How to complete this task :: Without changing a word, copy every line of the listing below and leave out the images.

Task input ::
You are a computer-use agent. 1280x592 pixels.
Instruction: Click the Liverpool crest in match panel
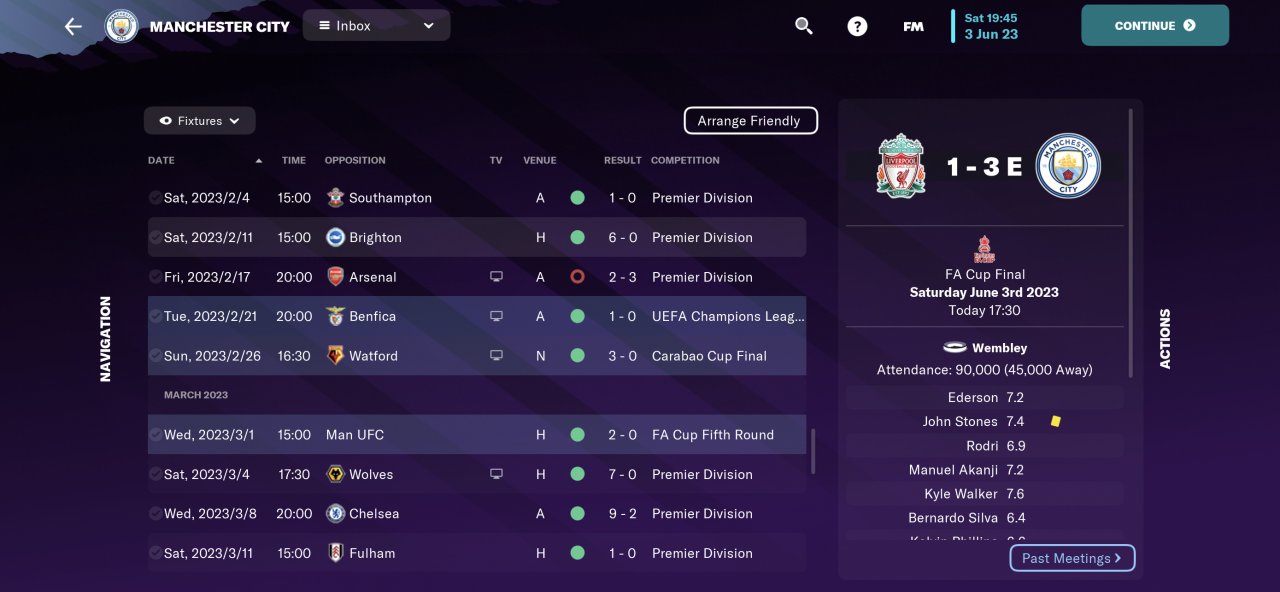[901, 166]
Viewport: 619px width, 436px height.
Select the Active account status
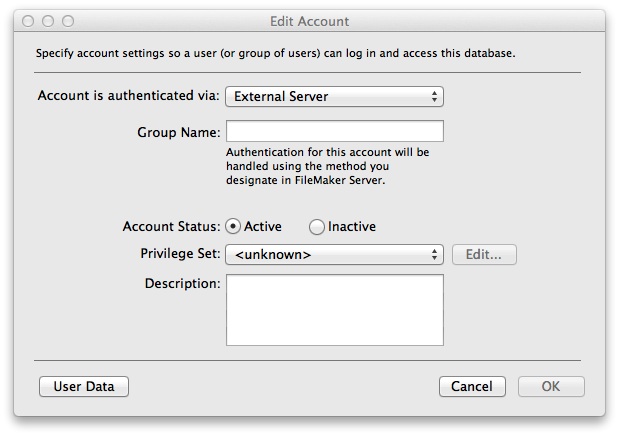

Answer to the exercise ::
You are a computer-use agent. 1280x592 pixels.
Instruction: Click the Liverpool crest in match panel
[901, 166]
Viewport: 619px width, 436px height.
Select the Active account status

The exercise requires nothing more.